Les autorités françaises ont fait en sorte que les héritiers de la collection Matsukata renoncent expressément à tous leurs droits. La renonciation exprimée dans lettre du 1er avril 1955, signée par Saburō Matsukata (voir ci-dessus) n’est cependant pas générale et absolue. En effet cette lettre vise expressément la collection en tant « qu’elle est devenue la propriété du Gouvernement français d’après les clauses du Traité de Paix de San Francisco » et dans la mesure où « ladite collection serait remise au Japon » dans la perspective « quelle devienne à jamais la propriété du Gouvernement japonais et serve au bien de la Culture ».
Or, en l’espèce, la collection n’est jamais devenue la propriété du Gouvernement français, car le traité de San Francisco ne s’appliquait pas en l’absence de belligérance avérée entre les deux pays à la date de la saisie conservatoire effectuée suite à l’ordonnance du 5 octobre 1944.
Par ailleurs, la collection ayant été remise au Japon selon une procédure irrégulière par voie d’ordonnance alors qu’une loi votée par le Parlement français était obligatoire, la condition posée par la renonciation n’est pas remplie, seule une remise juridiquement valable pouvant engager les héritiers.

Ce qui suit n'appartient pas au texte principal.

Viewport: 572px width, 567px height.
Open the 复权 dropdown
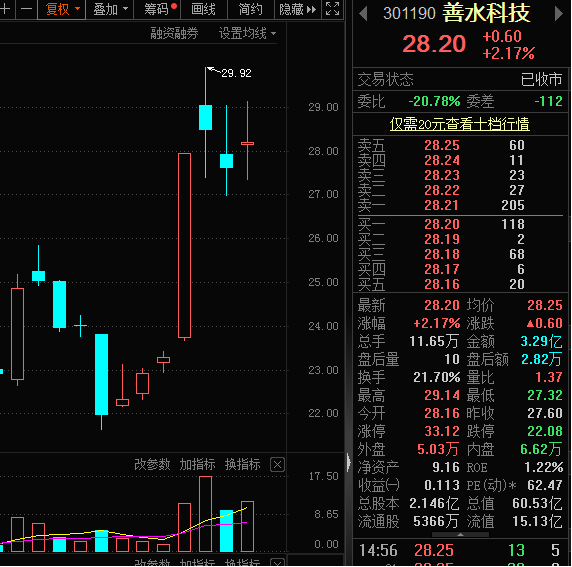tap(61, 9)
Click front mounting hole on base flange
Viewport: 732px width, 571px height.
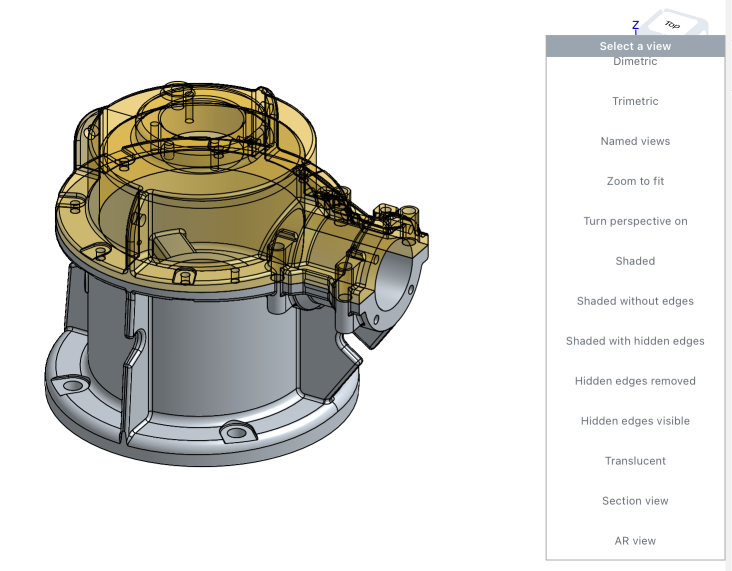236,432
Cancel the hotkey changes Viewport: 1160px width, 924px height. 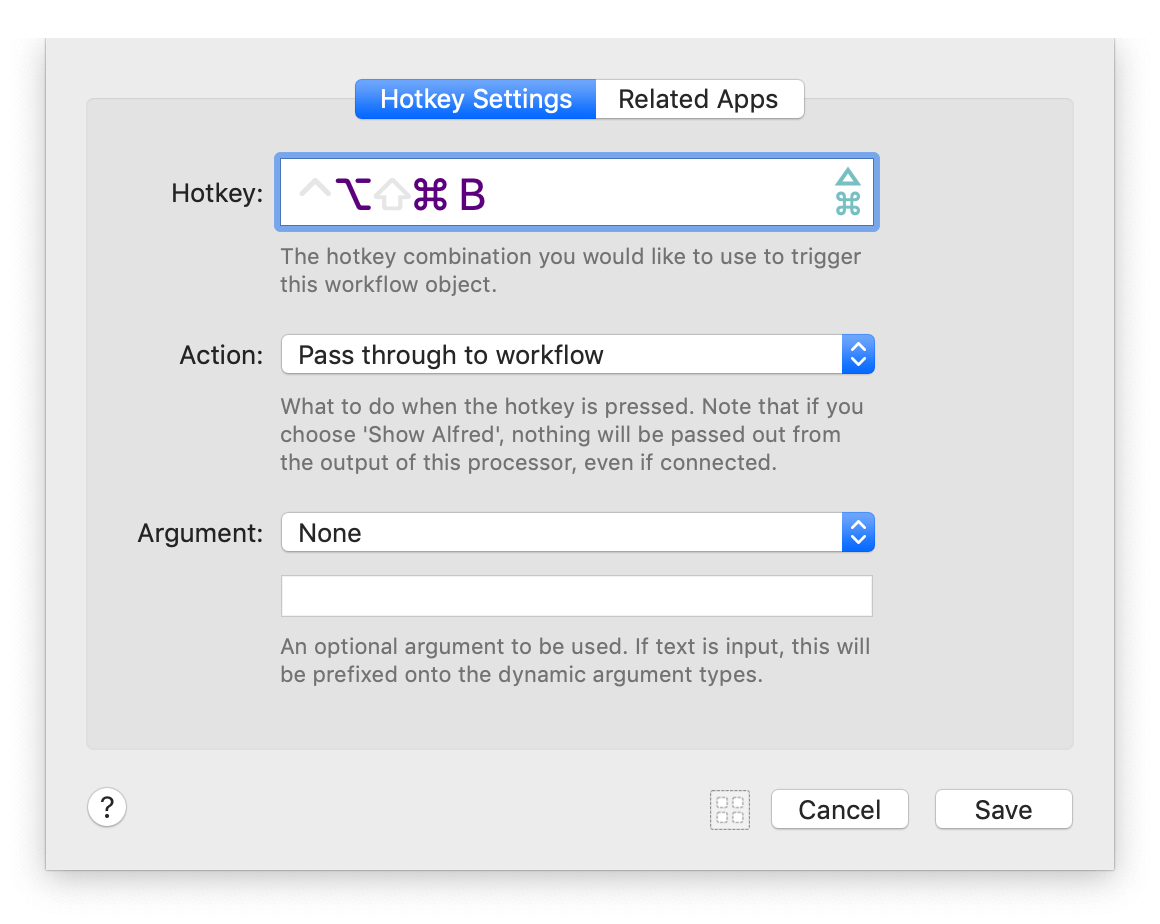[839, 809]
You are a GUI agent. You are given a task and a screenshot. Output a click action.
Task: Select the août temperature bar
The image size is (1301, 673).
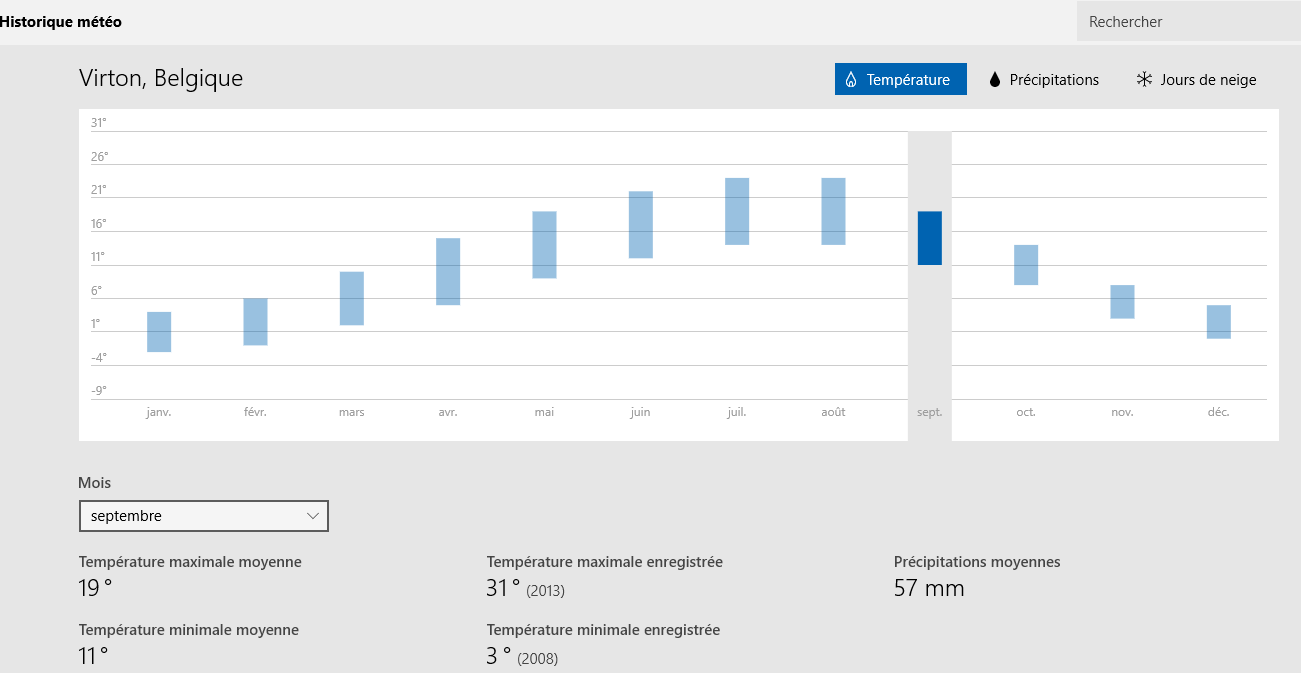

Enfin et surtout, à supposer, hypothèse d’école, que la « donation » validée par simple ordonnance soit valable, il n’en demeure pas moins que la lettre de renonciation ne concerne expressément que « la collection remise au Japon ».
Or, il reste dix-huit œuvres que la France a conservé par-devers elle, qui n’ont donc pas été remises au Japon et pour lesquelles les héritiers n’ont pas renoncé à leurs droits.
Il s’ensuit nécessairement qu’a minima les héritiers de la collection Matsukata conservent leurs droits sur ces dix-huit œuvres dont il ont été illégalement spoliés.
Les droits des héritiers à revendiquer la restitution des dix-huit œuvres conservées illégalement par la France.
Il est manifeste que les dix-huit œuvres conservées par la France ont fait l’objet d’une appropriation entachée d’excès de pouvoir caractérisé.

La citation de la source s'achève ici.